John F. Kennedy and Jacqueline Bouvier’s wedding
Newport, R.I., Sept. 12, 1953
by LIFE photographer Lisa Larsen
LIFE magazine reported on the scene in an article in a Sept. 1953, issue:
The marriage of Washington’s best-looking young senator to Washington’s prettiest inquiring photographer took place in Newport R.I. this month and their wedding turned out to be the most impressive the old society stronghold had seen in 30 years. As John F. Kennedy took Jacqueline Bouvier as his bride, 600 diplomats, senators, social figures crowded into St. Mary’s Church to hear the Archbishop of Boston perform the rites and read a special blessing from the pope. Outside, 2,000 society fans, some who had come to Newport by chartered bus, cheered the guests and the newlyweds as they left the church. There were 900 guests at the reception and it took Senator and Mrs. Kennedy two hours to shake their hands. The whole affair, said one enthusiastic guest, was “just like a coronation.”
Lisa Larsen (1925-1959) was one of LIFE's poioneering female photojournalists. Born in Germany, she moved to the United States as a teenager. She started out as a picture file clerk at Black Star, but soon became a freelance photographer for many publications, including Vogue, The New York Times, Parade, Glamour, Charm, Holiday, and LIFE. After 1948, the bulk of Larsen’s photojournalism was contract work for LIFE. In the beginning of her career at the influential magazine, she was assigned mainly entertainment and fashion stories, such as photographing the Vanderbilts, Kennedys, Bing Crosby, and the Duke of Windsor as well as the Greenbriar Hotel.

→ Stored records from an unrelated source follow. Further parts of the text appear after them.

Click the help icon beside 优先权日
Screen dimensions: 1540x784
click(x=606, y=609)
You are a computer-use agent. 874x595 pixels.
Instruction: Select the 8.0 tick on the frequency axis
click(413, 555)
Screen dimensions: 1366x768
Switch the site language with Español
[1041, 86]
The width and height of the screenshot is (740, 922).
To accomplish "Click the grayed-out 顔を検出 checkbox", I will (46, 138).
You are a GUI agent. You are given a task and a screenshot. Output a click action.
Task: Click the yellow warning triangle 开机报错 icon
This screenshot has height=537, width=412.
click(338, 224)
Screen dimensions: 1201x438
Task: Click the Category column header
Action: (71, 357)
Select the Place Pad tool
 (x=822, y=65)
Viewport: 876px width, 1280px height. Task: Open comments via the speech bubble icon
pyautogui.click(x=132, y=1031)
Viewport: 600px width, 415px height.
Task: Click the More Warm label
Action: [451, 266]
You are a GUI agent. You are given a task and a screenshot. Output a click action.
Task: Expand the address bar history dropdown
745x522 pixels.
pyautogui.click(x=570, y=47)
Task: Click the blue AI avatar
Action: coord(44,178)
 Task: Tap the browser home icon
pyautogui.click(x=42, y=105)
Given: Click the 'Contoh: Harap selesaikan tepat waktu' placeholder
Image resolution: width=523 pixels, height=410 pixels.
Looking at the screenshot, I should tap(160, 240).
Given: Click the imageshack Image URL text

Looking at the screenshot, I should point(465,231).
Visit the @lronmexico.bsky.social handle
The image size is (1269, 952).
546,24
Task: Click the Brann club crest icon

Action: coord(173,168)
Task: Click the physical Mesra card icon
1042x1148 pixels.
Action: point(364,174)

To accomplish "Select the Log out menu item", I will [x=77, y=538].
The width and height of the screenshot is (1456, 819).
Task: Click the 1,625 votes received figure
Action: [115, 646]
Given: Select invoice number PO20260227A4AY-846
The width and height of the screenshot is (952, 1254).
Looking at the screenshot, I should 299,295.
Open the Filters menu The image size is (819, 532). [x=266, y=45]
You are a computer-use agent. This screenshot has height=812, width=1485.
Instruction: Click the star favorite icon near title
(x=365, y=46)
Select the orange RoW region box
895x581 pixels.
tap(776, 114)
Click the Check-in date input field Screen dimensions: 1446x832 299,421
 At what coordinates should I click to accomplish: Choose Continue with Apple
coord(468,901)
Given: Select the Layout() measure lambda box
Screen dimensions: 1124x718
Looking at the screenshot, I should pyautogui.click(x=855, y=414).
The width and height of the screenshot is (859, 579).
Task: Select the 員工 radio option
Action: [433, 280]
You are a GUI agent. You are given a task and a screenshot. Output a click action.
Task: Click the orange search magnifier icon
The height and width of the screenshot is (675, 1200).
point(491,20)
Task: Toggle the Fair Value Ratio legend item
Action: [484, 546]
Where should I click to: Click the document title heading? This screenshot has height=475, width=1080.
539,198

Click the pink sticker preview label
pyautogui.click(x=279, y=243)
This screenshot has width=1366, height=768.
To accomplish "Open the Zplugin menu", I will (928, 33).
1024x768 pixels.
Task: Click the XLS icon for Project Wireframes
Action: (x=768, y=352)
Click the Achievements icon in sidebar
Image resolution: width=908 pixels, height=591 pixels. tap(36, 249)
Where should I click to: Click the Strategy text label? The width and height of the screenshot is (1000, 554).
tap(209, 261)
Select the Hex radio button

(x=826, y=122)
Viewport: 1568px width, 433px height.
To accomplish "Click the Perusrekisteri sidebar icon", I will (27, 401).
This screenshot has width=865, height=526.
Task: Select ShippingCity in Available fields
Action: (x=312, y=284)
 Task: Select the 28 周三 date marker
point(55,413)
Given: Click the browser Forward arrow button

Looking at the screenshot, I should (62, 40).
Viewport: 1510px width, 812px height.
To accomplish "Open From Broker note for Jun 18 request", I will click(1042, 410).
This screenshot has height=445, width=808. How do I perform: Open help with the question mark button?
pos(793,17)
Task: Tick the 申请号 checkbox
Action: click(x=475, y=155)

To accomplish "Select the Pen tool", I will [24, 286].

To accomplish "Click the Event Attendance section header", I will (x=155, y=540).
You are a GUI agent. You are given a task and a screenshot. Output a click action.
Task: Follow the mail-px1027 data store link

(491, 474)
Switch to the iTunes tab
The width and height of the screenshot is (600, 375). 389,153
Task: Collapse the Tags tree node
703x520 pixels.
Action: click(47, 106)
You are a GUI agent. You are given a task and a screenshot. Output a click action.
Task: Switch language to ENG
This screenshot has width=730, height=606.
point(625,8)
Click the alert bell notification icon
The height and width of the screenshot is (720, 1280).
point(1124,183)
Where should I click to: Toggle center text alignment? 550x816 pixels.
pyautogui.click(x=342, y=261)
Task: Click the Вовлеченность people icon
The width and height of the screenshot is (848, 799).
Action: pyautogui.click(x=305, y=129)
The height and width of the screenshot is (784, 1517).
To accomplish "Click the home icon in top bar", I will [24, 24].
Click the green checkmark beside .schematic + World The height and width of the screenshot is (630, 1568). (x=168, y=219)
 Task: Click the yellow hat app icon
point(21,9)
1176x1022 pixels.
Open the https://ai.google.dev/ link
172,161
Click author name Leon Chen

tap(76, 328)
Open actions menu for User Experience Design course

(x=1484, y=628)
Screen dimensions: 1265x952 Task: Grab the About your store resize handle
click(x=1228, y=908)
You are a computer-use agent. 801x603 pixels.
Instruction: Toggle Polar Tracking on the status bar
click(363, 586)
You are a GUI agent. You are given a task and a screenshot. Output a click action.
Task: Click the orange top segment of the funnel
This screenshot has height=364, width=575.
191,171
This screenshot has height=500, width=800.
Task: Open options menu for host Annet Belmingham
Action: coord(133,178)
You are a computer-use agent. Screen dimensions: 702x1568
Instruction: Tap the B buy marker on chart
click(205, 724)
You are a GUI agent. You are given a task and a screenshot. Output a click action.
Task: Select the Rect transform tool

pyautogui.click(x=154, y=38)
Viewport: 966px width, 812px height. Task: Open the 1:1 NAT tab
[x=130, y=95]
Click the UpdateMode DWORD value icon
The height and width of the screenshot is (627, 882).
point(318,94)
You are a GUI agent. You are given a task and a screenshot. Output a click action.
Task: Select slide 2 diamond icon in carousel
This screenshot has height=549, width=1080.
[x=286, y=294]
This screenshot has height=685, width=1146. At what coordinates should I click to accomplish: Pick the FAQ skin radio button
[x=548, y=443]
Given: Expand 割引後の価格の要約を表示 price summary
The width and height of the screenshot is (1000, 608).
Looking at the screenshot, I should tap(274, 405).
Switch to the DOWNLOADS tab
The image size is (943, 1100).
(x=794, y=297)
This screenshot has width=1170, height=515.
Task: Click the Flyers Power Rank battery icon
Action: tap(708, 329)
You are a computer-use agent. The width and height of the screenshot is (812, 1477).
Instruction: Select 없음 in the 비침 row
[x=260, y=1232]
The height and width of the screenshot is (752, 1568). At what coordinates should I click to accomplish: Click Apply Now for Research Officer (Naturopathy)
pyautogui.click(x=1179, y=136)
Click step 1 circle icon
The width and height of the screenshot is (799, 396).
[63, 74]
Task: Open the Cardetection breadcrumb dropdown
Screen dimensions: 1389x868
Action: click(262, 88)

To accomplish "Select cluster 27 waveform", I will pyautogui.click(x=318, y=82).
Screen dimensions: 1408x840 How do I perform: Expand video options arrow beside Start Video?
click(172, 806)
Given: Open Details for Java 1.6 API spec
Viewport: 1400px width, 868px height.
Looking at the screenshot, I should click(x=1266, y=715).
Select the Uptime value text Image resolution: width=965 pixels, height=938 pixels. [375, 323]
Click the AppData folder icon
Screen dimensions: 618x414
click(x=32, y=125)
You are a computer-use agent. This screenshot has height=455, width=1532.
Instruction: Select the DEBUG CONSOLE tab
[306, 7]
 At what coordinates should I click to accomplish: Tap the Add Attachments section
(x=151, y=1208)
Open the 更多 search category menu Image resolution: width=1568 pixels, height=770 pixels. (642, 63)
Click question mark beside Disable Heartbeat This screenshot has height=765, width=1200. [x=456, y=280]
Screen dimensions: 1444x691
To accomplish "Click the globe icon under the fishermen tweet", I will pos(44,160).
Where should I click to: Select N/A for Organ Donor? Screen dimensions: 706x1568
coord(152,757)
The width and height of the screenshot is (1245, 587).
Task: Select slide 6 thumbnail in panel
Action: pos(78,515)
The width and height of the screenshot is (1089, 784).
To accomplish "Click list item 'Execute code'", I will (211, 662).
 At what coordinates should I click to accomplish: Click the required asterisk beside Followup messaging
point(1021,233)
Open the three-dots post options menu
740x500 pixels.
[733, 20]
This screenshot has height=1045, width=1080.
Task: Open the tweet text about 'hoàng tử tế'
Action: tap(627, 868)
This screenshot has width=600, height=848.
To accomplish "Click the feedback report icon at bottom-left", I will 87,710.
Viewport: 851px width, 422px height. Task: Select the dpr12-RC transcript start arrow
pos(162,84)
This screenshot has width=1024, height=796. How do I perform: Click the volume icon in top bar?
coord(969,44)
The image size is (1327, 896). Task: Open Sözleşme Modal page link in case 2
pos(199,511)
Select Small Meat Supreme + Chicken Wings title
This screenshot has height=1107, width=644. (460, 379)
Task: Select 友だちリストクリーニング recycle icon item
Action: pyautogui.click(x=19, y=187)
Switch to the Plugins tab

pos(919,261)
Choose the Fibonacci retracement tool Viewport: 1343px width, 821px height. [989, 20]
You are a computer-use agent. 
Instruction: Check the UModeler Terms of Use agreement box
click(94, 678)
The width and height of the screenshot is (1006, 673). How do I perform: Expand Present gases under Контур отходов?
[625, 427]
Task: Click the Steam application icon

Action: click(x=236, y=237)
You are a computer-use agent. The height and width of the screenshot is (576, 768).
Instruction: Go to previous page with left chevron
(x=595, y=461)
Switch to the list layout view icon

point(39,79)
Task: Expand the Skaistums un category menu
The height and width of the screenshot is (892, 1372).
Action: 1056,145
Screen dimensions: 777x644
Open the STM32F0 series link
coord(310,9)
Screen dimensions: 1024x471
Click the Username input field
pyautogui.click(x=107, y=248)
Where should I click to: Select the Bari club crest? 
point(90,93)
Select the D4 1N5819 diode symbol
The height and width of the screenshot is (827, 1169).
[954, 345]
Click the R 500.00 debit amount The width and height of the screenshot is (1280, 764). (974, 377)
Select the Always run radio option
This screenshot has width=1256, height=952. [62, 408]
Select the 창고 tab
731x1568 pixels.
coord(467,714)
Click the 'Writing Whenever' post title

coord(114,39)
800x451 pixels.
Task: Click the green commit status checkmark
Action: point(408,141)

But soon Larsen was moving on to more political stories, first shooting the official post-election portrait of First Lady Bess Truman and her daughter Margaret and then shooting the Dwight D. Eisenhower presidential campaign in 1950. She also shot Vice President Alben Barkley on the campaign trail, and he referred to the good-looking Larsen as “Mona Lisa.” Her most famous domestic political work is probably her photographs of the John F. Kennedy/Jacqueline Bouvier wedding in 1953.
Larsen was particularly talented at capturing the essence of her subjects. She said: “I feel it is very important to know your subjects as individuals. Ideally this takes time–and often you don’t have time. You work under pressure. . . . I dislike superficial and I especially dislike superficial relationships.”